Assignment - Go through the material below and count the lines containing the word "computer". Give that number by itself.

The input -
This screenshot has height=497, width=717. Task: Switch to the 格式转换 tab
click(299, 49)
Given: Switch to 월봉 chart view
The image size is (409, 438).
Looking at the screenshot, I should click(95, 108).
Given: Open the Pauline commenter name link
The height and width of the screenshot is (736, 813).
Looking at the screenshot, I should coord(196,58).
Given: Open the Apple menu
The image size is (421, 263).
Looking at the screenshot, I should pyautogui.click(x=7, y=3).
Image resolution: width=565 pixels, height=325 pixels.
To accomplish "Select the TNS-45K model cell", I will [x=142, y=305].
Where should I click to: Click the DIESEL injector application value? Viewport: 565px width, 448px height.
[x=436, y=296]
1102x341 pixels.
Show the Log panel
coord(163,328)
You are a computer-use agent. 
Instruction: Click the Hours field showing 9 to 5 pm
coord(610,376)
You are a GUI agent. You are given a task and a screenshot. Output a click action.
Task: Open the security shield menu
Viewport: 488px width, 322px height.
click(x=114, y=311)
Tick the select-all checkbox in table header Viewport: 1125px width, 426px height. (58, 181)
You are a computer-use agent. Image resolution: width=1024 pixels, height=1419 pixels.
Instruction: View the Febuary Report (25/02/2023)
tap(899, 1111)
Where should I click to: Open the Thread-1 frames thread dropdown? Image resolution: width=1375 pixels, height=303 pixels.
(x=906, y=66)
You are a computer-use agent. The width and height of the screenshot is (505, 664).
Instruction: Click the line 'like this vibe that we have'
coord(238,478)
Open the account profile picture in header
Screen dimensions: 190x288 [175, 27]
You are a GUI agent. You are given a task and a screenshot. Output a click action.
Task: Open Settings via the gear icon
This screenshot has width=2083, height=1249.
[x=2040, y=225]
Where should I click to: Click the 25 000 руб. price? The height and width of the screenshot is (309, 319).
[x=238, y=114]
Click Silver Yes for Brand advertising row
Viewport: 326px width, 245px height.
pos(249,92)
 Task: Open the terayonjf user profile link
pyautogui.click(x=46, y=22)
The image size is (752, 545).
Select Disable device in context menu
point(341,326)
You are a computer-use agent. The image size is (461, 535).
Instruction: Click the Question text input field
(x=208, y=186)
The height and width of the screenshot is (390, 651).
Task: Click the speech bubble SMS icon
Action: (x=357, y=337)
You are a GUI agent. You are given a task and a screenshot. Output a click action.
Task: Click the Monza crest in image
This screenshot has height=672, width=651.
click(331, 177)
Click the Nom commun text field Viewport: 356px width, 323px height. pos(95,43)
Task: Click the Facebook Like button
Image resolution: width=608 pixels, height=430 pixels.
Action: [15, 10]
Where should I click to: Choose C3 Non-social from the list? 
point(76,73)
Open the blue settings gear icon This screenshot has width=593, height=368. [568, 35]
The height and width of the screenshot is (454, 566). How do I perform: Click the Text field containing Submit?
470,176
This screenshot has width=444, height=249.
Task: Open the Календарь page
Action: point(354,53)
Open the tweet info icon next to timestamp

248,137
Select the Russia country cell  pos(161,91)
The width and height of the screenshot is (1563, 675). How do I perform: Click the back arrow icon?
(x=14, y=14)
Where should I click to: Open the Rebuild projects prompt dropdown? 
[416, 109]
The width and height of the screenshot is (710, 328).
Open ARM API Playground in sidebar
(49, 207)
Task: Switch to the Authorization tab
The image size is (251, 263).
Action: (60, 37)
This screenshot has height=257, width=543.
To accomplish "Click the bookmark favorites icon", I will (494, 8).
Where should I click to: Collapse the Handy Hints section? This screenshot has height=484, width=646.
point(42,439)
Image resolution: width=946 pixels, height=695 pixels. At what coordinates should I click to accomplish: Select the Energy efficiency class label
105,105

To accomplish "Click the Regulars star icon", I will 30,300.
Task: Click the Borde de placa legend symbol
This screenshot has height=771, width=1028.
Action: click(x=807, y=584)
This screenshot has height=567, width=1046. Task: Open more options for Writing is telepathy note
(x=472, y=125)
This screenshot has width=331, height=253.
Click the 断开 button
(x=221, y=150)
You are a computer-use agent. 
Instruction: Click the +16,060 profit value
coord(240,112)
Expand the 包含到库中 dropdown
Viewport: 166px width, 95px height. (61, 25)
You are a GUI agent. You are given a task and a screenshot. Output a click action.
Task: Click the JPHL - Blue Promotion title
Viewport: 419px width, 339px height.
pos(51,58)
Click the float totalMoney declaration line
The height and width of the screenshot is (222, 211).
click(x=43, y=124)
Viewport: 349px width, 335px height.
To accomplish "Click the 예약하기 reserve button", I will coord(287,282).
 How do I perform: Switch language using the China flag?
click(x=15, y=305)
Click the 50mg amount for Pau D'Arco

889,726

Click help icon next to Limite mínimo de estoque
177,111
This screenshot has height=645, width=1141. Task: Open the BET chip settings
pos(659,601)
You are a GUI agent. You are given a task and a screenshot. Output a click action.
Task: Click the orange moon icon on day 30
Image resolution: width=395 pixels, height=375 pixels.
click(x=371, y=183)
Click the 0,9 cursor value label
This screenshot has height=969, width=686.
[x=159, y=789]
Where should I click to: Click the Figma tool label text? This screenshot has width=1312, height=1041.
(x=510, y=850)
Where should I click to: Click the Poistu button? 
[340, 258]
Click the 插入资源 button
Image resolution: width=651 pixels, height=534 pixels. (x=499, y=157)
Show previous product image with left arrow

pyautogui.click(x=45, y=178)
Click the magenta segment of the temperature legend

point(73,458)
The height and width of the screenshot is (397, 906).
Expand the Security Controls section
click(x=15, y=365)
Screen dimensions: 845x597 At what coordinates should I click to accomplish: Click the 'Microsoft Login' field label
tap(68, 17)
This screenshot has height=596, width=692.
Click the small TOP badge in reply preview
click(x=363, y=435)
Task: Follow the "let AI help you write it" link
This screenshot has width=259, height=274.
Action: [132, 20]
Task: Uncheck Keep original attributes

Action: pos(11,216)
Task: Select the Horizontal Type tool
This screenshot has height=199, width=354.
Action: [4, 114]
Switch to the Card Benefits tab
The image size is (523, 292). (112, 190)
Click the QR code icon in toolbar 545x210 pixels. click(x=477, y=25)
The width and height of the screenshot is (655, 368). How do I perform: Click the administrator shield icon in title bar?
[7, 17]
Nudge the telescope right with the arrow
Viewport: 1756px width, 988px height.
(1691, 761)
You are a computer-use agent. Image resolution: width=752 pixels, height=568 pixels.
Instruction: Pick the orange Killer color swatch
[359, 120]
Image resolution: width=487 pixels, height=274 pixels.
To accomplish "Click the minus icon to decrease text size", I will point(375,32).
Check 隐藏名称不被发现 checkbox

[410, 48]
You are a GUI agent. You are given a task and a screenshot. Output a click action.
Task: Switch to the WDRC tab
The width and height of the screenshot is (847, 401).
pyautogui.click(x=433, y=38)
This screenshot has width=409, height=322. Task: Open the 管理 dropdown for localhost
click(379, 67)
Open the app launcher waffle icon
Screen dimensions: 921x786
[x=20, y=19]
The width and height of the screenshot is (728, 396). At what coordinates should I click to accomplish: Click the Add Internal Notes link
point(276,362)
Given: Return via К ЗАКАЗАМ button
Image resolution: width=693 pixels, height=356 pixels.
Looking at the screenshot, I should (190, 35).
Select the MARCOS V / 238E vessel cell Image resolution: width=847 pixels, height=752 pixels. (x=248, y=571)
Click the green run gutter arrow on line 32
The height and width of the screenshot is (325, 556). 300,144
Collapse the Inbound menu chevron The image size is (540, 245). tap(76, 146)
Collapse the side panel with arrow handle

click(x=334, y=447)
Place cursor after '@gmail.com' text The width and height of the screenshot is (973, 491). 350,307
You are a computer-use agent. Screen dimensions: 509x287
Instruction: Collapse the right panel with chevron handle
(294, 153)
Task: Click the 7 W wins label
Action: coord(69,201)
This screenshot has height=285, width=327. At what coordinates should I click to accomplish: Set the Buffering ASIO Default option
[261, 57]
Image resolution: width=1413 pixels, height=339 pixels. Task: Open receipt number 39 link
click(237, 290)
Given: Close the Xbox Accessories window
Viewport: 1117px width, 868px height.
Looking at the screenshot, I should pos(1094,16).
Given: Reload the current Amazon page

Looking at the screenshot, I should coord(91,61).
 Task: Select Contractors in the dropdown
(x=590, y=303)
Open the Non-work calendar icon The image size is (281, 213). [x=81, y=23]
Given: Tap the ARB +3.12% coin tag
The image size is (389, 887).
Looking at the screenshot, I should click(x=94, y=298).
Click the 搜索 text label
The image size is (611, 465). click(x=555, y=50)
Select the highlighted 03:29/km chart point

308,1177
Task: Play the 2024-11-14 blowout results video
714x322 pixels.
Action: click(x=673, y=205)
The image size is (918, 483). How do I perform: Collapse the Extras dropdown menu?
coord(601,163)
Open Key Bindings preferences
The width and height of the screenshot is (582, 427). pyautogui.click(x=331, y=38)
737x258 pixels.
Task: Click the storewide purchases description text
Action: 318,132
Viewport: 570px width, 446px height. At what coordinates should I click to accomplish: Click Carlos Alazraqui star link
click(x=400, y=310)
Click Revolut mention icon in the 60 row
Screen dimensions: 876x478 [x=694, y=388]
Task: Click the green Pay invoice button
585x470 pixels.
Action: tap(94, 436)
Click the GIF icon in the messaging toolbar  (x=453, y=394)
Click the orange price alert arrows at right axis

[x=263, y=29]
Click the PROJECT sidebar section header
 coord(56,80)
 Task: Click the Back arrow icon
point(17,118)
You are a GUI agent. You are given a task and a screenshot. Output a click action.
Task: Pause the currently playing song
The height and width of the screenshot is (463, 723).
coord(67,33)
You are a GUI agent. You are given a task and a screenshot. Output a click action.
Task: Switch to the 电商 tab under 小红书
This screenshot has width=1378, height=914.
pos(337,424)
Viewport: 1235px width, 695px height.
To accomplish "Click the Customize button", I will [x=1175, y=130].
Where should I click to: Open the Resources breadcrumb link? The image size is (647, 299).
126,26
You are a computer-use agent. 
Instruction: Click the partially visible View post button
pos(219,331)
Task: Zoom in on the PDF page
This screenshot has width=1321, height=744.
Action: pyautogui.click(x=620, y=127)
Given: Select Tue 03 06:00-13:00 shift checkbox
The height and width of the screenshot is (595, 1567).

Result of the exercise - 8